Cal Paterson, ingeniero de software, sostiene que la memoria de agente debería tratarse como un formato de archivo, similar a cómo los documentos y las hojas de cálculo son formatos estándar. Sugiere que la memoria, actualmente un estado interno oculto, debería convertirse en una estructura portátil, inspeccionable e interoperable. Este cambio permitiría a los usuarios exportar, compartir y versionar las memorias de sus agentes de IA, tal como lo hacen con los archivos. Paterson afirma que tal movimiento mejoraría la transparencia y el control, reduciendo la naturaleza de caja negra de los sistemas de IA.


La memoria como formato de archivo es una idea hermosa. Convierte lo efímero en tangible. Imagina a tu asistente de IA recordando tus preferencias, tus proyectos, tus rarezas, y que puedas sostener esa memoria en tus manos. Exportarla, compartirla, respaldarla. No se trata solo de conveniencia; se trata de propiedad. Finalmente tenemos voz en qué recuerda y qué olvida nuestra IA.
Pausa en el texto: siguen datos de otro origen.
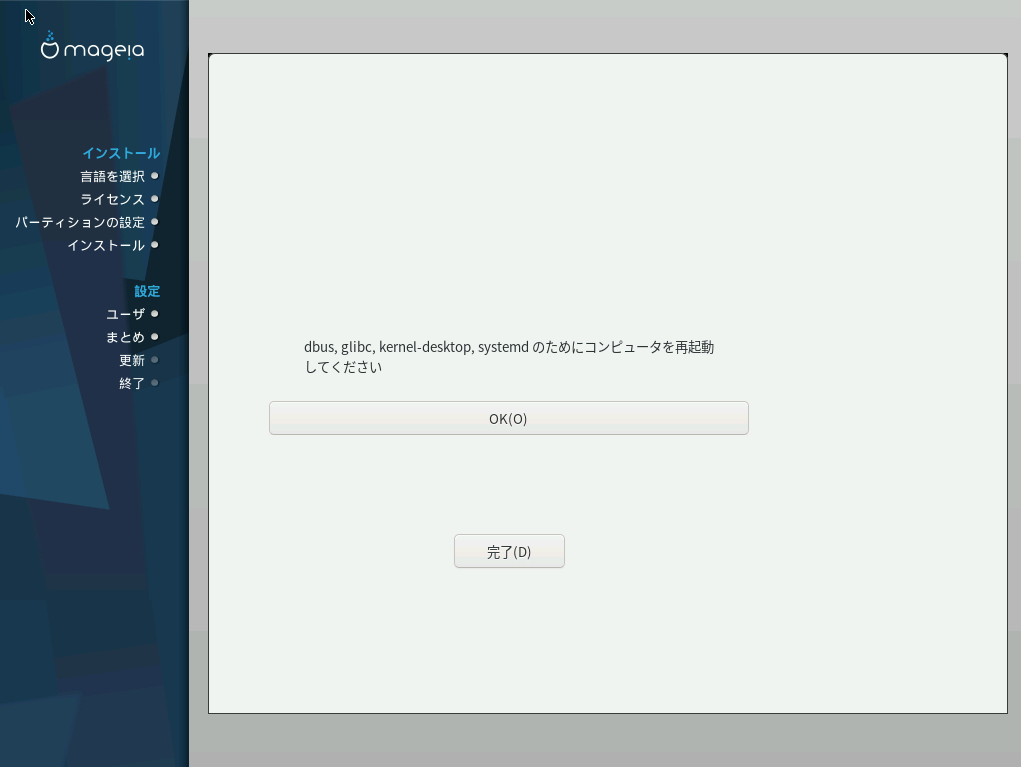Click the dimmed bullet next to 更新
Screen dimensions: 1021x767
tap(155, 360)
Esto se siente como la evolución natural de la era digital. Pasamos de disquetes a almacenamiento en la nube, de archivos locales a documentos compartidos. La memoria de agente como formato de archivo es el siguiente paso en ese viaje. Hace que la IA sea más personal, más adaptable y más transparente. Veo un futuro donde curamos las memorias de nuestra IA como curamos nuestras listas de reproducción. Selectivas, intencionales y únicamente nuestras.